# Kool Pup dryer (update)



## SammieMom (Nov 13, 2010)

My new CC KP dryer came and I was afraid to use it because it had a odor coming from hose when on. Wanted to let you know---Ran it about 10 min but the odor is gone. :thumbsup: It was most likely coming off the new hose or dust in the dryer. 

Here's Penny after her blow dry & treats. Her coat is like after the groomers dryer. Sammie is next. This dryer is great for us--multiple dogs, it cut my drying time in half and coat is very straight. Takes little practice getting down the hose aim down. :HistericalSmiley: 

:


----------



## maddysmom (Mar 8, 2012)

Oh wow...she looks great. The dryer made that much of a difference. Is it that powerful that it dries that quick?


----------



## SammieMom (Nov 13, 2010)

I can only d/load one picture per post now from the attachments option. Anyone know why? :blink


----------



## SammieMom (Nov 13, 2010)

maddysmom said:


> Oh wow...she looks great. The dryer made that much of a difference. Is it that powerful that it dries that quick?

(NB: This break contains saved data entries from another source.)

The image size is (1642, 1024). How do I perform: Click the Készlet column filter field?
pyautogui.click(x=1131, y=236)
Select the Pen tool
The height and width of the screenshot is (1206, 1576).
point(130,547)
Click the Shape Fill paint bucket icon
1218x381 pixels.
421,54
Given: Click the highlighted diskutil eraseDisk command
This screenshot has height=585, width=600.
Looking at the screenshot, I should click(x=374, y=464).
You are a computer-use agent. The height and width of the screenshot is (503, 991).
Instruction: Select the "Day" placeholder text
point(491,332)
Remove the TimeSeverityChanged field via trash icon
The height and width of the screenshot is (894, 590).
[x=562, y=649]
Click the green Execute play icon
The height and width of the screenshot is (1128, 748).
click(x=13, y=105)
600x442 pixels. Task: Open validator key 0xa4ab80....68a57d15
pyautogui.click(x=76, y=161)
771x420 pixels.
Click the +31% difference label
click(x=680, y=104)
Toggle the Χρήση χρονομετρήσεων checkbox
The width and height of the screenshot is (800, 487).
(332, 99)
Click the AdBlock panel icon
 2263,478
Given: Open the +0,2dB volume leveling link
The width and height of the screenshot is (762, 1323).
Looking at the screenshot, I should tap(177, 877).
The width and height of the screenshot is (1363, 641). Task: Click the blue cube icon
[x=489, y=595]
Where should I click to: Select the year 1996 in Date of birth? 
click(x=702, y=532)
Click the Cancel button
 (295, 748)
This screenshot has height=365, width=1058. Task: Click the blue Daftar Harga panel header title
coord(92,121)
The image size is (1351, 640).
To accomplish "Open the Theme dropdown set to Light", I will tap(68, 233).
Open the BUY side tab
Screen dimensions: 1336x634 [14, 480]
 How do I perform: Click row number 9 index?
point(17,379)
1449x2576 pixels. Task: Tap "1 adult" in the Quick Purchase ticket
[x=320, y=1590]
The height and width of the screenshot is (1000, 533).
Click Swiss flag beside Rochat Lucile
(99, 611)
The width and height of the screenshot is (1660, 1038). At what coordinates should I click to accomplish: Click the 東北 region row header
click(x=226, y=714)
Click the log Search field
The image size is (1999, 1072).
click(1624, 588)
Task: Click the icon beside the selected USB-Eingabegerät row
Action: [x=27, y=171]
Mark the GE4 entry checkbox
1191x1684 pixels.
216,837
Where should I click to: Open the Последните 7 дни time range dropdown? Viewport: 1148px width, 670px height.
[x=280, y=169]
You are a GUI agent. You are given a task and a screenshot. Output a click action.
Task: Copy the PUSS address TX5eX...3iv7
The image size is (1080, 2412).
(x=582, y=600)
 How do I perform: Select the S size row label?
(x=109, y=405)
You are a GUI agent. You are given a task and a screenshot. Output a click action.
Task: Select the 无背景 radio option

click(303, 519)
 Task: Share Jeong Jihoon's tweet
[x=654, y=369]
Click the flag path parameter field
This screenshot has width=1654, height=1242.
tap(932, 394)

Thanks!! It is way way faster Joanne. Not really a power thing unless on very high but you get a wide soft air distribution so pretty much entire body is drying at same time. So when I finished her body the ears face and feet were almost dry. Before they would start to dry too but not straight so I had to work more on them. Make sense?? :HistericalSmiley: But Sammie is a tighter short coat. He takes forever. He's next. Will let you know. I also used my new soggy doggy towel first time on penny. It soaks the water off coat better than my towels did.

These are too dark photos. Sorry. Took them quickly.


----------



## SammieMom (Nov 13, 2010)

Wish I could put all 3 pic on one post. :blink: she got water bowl face. lol.

Joanne-many people like them. i have talked with few that want warmer air dryer and some have tangling issues with KP air flow. But I found it easy to use so its prob one those $$$ things you have to try out for yourself. I saw them use it a show first.


----------



## maddysmom (Mar 8, 2012)

I will wait to hear back your review on Sammy  Lacies hair takes forever to dry. I use a dryer that has water in it to help for moisture, shine but it's loud and it doesn't dry fast enough for me.....soggy doggy towel...love it! I'm off to google it now


----------



## SammieMom (Nov 13, 2010)

maddysmom said:


> I will wait to hear back your review on Sammy  Lacies hair takes forever to dry. I use a dryer that has water in it to help for moisture, shine but it's loud and it doesn't dry fast enough for me.....soggy doggy towel...love it! I'm off to google it now


J-
Not sure I would have paid $275. for a dryer for one. But now with Penny I wanted it. You gotta add on the third arm too $85. to hold hose. Aastha has home video on the towel somewhere. :thumbsup: its cute.


----------



## maddysmom (Mar 8, 2012)

SammieMom said:


> J-
> Not sure I would have paid $275. for a dryer for one. But now with Penny I wanted it. You gotta add on the third arm too $85. to hold hose. Aastha has home video on the towel somewhere. :thumbsup: its cute.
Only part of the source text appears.